Page text ▸

£5m fund to support social welfare advice goes live

Bishop: Immediate impact

A fund worth more than £5m to sustain UK social justice advisers through the Covid-19 pandemic has gone live today.

The Community Justice Fund aims to inject immediate money into specialist legal advice agencies, plus provide longer-term support as a “catalyst for wider renewal”.

It is administering the money provided by the government from a £5.4m injection into the not-for-profit sector as well as funding made available by six grant-giving foundations: the Access to Justice Foundation, Therium Access, Legal Education Foundation, Paul Hamlyn Foundation, AB Charitable Trust and Indigo Trust.

Other funders are the Law Society, Linklaters, Allen & Overy and the London Legal Support Trust.

From the government pot, £3m went to the Law Centres Network and £2.4m to the CJF, while the Access to Justice Foundation, which is hosting the CJF, has raised a further £1.6m.

The Law Centres Network is aligning its fund with the CJF to allow for a single point of application.

Grants from the new fund are expected to range from £25,000 to £100,000 and will be made to organisations specialising in key areas of social welfare law. Applications will be shared between the CJF and network to maximise the chances of funding.

Funds will be distributed quickly, and additional grant funders are expected to join the initiative in coming weeks and months, as the full impact of the pandemic becomes clearer.

Law centres and legal advice agencies can apply via a streamlined application process, with the first grants expected to be paid within two weeks.

Grant applications can be backdated to 1 April, to cover the urgent, unplanned spending organisations had to make in their initial response to the virus outbreak.

Julie Bishop, director of the Law Centres Network, said: “We welcome the speed with which funders have come together and understood the desperate situation we are in. Law centres and other legal charities live on a knife edge and it takes very little to knock them over.

“The funders have spoken to us to understand what’s needed and when. They are trusting the organisations to understand their own needs and how best this funding can help. That is very welcome.

“The simplified application process means this funding has the potential to reach organisations who really need it, but aren’t skilled at writing funding bids. That will create quite a difference in those who get funding. It will have an immediate impact.”

Given data ▸
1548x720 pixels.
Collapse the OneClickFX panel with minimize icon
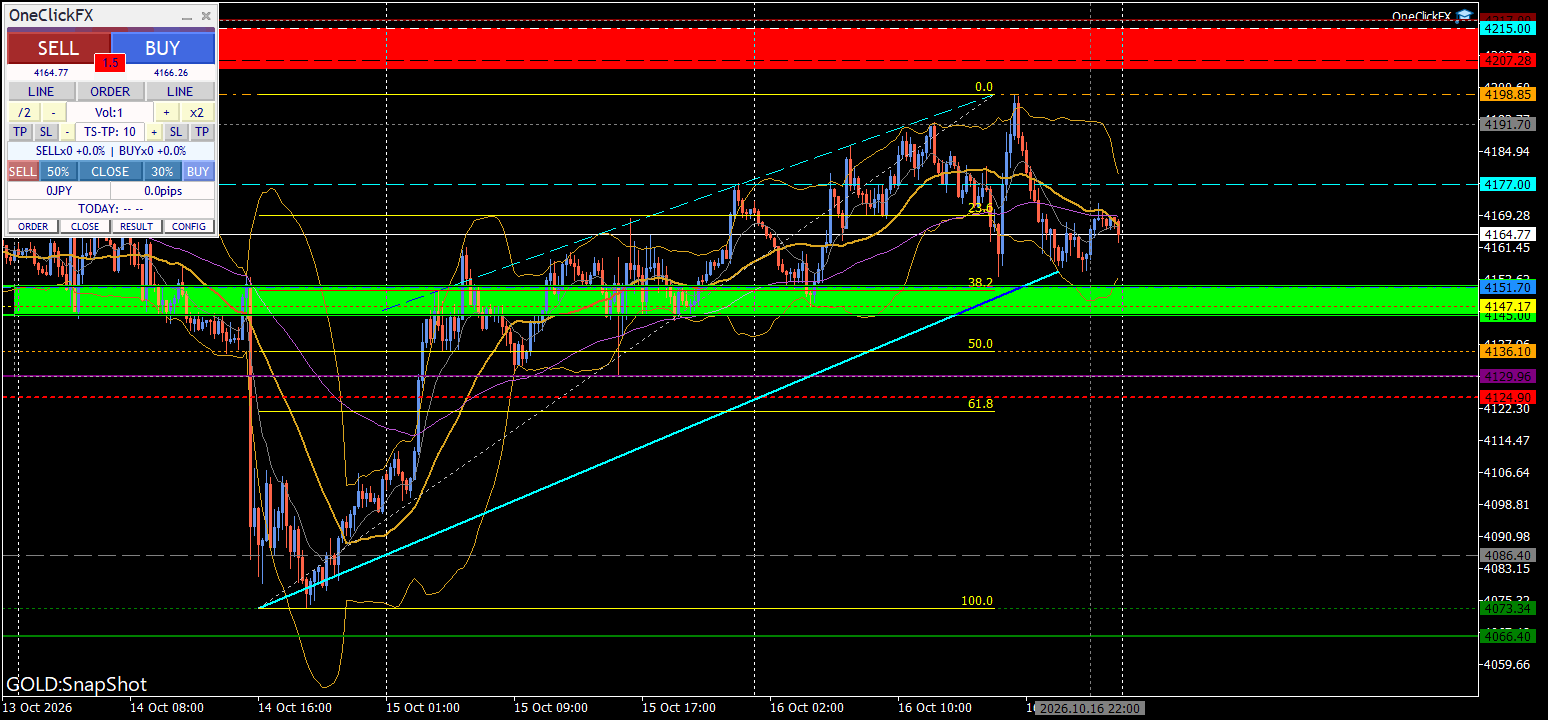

---

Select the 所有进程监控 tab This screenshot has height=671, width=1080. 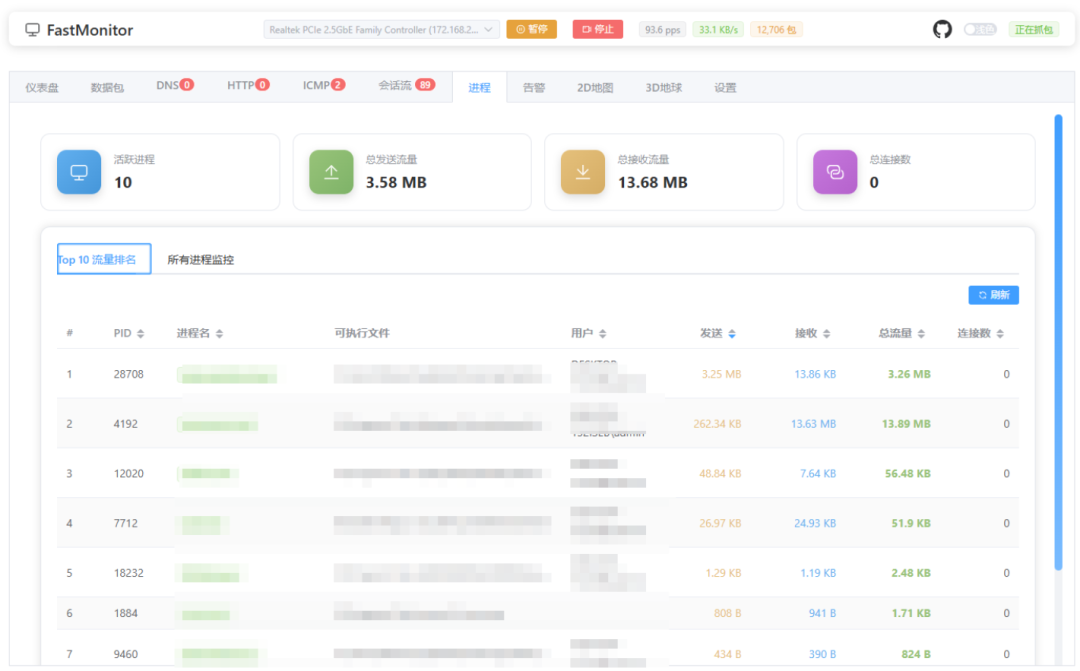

Assigned task ▸ Continue the news article about the £5m social welfare advice fund from the point where it ends. The items have nothing to do with the news article.

Answer to this exercise ▸
Early research by the Law Centres Network showed its members were facing a surge in demand for legal advice, and a change in the kind of inquiries they are getting.

One law centre reported receiving many calls from house sharers, whose landlords were insisting that, where one tenant could not meet their rent, the others were liable to pay it.

They are also seeing a large number of inquiries from employees, who have been sent home with no pay, or dismissed without explanation or notice.

In the research, other advice agencies reported struggling to adapt the way their services are provided because of outdated or limited IT:

Meanwhile, the Open University’s open justice team has collaborated with the charity Support Through Court to launch a free online resource to train its volunteers and those at domestic abuse charities – as well as anyone else interested – to work with both survivors and alleged perpetrators of domestic abuse.

According to Refuge, the number of calls to the National Domestic Abuse Helpline rose 25% during the first two weeks of lockdown.

Following media coverage, visits to the Refuge website increased by 700% overnight and helpline calls increased by 120%.

There are nine modules in total, three of which are specifically about domestic abuse, with the rest of elements such as client interviews and writing court statements.

Participants will receive a digital badge for their LinkedIn profile as well as a statement of participation.